**Data records:**
# # # # # # #

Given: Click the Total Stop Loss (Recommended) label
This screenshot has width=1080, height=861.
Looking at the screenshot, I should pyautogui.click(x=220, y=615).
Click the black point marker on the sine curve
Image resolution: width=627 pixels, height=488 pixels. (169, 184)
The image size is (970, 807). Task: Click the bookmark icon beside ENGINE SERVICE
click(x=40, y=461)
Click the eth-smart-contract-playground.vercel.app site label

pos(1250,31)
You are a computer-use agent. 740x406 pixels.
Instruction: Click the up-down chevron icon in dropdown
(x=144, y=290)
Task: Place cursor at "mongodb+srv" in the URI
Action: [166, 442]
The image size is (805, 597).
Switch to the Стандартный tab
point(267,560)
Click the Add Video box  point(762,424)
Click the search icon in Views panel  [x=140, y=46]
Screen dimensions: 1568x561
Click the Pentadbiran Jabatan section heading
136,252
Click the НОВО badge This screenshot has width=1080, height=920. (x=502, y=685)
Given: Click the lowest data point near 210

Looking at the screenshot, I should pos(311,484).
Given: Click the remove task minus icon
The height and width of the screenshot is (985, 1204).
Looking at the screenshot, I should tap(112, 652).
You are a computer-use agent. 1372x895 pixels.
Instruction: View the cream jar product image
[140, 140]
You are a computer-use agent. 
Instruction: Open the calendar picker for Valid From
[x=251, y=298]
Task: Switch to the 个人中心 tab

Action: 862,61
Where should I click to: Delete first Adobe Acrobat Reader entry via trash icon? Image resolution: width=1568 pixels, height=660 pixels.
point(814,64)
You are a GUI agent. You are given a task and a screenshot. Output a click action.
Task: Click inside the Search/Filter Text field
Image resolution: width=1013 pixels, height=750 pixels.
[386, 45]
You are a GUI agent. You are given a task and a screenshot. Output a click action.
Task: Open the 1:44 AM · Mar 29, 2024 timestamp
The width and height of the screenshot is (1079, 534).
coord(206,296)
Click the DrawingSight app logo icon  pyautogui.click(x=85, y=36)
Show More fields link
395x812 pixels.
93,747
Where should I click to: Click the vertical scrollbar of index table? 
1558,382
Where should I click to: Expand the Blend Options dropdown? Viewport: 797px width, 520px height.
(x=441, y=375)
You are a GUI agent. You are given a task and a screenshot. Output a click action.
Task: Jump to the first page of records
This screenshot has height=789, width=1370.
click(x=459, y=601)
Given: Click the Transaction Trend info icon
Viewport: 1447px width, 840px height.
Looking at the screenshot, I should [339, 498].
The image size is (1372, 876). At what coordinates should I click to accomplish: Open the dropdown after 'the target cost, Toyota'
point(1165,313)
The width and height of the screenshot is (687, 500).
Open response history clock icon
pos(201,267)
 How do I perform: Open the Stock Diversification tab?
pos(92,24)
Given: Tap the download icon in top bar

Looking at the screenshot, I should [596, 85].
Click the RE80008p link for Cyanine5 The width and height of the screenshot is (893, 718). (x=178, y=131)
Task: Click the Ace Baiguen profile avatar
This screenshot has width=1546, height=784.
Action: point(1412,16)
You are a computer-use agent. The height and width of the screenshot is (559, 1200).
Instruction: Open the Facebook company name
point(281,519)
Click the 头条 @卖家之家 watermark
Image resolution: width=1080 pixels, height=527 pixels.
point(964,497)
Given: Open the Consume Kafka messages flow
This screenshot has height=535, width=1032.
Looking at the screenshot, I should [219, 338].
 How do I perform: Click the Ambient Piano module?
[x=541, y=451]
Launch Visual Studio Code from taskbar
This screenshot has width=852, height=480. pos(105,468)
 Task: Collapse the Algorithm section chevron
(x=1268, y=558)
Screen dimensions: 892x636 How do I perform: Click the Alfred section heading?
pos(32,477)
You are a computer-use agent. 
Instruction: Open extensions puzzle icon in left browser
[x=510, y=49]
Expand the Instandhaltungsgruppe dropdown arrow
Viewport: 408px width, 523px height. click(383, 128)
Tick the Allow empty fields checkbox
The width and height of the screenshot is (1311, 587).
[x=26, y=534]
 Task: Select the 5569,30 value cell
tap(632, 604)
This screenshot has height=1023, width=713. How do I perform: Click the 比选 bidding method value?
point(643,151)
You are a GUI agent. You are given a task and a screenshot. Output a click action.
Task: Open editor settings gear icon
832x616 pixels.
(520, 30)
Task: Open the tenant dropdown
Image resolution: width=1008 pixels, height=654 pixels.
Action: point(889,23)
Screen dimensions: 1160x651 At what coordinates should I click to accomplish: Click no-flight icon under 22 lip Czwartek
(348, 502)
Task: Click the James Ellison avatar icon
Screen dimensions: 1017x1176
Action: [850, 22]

# # # # # # #

**Assignment:**
Using the material above, restate each entry exactly as it stands.

**Result below:**
Given: Click the Total Stop Loss (Recommended) label
This screenshot has width=1080, height=861.
Looking at the screenshot, I should pyautogui.click(x=220, y=615).
Click the black point marker on the sine curve
Image resolution: width=627 pixels, height=488 pixels. (169, 184)
The image size is (970, 807). Task: Click the bookmark icon beside ENGINE SERVICE
click(x=40, y=461)
Click the eth-smart-contract-playground.vercel.app site label

pos(1250,31)
You are a computer-use agent. 740x406 pixels.
Instruction: Click the up-down chevron icon in dropdown
(x=144, y=290)
Task: Place cursor at "mongodb+srv" in the URI
Action: [166, 442]
The image size is (805, 597).
Switch to the Стандартный tab
point(267,560)
Click the Add Video box  point(762,424)
Click the search icon in Views panel  [x=140, y=46]
Screen dimensions: 1568x561
Click the Pentadbiran Jabatan section heading
136,252
Click the НОВО badge This screenshot has width=1080, height=920. (x=502, y=685)
Given: Click the lowest data point near 210

Looking at the screenshot, I should pos(311,484).
Given: Click the remove task minus icon
The height and width of the screenshot is (985, 1204).
Looking at the screenshot, I should tap(112, 652).
You are a computer-use agent. 1372x895 pixels.
Instruction: View the cream jar product image
[140, 140]
You are a computer-use agent. 
Instruction: Open the calendar picker for Valid From
[x=251, y=298]
Task: Switch to the 个人中心 tab

Action: 862,61
Where should I click to: Delete first Adobe Acrobat Reader entry via trash icon? Image resolution: width=1568 pixels, height=660 pixels.
point(814,64)
You are a GUI agent. You are given a task and a screenshot. Output a click action.
Task: Click inside the Search/Filter Text field
Image resolution: width=1013 pixels, height=750 pixels.
[386, 45]
You are a GUI agent. You are given a task and a screenshot. Output a click action.
Task: Open the 1:44 AM · Mar 29, 2024 timestamp
The width and height of the screenshot is (1079, 534).
coord(206,296)
Click the DrawingSight app logo icon  pyautogui.click(x=85, y=36)
Show More fields link
395x812 pixels.
93,747
Where should I click to: Click the vertical scrollbar of index table? 
1558,382
Where should I click to: Expand the Blend Options dropdown? Viewport: 797px width, 520px height.
(x=441, y=375)
You are a GUI agent. You are given a task and a screenshot. Output a click action.
Task: Jump to the first page of records
This screenshot has height=789, width=1370.
click(x=459, y=601)
Given: Click the Transaction Trend info icon
Viewport: 1447px width, 840px height.
Looking at the screenshot, I should [339, 498].
The image size is (1372, 876). At what coordinates should I click to accomplish: Open the dropdown after 'the target cost, Toyota'
point(1165,313)
The width and height of the screenshot is (687, 500).
Open response history clock icon
pos(201,267)
 How do I perform: Open the Stock Diversification tab?
pos(92,24)
Given: Tap the download icon in top bar

Looking at the screenshot, I should [596, 85].
Click the RE80008p link for Cyanine5 The width and height of the screenshot is (893, 718). (x=178, y=131)
Task: Click the Ace Baiguen profile avatar
This screenshot has width=1546, height=784.
Action: point(1412,16)
You are a computer-use agent. The height and width of the screenshot is (559, 1200).
Instruction: Open the Facebook company name
point(281,519)
Click the 头条 @卖家之家 watermark
Image resolution: width=1080 pixels, height=527 pixels.
point(964,497)
Given: Open the Consume Kafka messages flow
This screenshot has height=535, width=1032.
Looking at the screenshot, I should [219, 338].
 How do I perform: Click the Ambient Piano module?
[x=541, y=451]
Launch Visual Studio Code from taskbar
This screenshot has width=852, height=480. pos(105,468)
 Task: Collapse the Algorithm section chevron
(x=1268, y=558)
Screen dimensions: 892x636 How do I perform: Click the Alfred section heading?
pos(32,477)
You are a computer-use agent. 
Instruction: Open extensions puzzle icon in left browser
[x=510, y=49]
Expand the Instandhaltungsgruppe dropdown arrow
Viewport: 408px width, 523px height. click(383, 128)
Tick the Allow empty fields checkbox
The width and height of the screenshot is (1311, 587).
[x=26, y=534]
 Task: Select the 5569,30 value cell
tap(632, 604)
This screenshot has height=1023, width=713. How do I perform: Click the 比选 bidding method value?
point(643,151)
You are a GUI agent. You are given a task and a screenshot. Output a click action.
Task: Open editor settings gear icon
832x616 pixels.
(520, 30)
Task: Open the tenant dropdown
Image resolution: width=1008 pixels, height=654 pixels.
Action: point(889,23)
Screen dimensions: 1160x651 At what coordinates should I click to accomplish: Click no-flight icon under 22 lip Czwartek
(348, 502)
Task: Click the James Ellison avatar icon
Screen dimensions: 1017x1176
Action: [850, 22]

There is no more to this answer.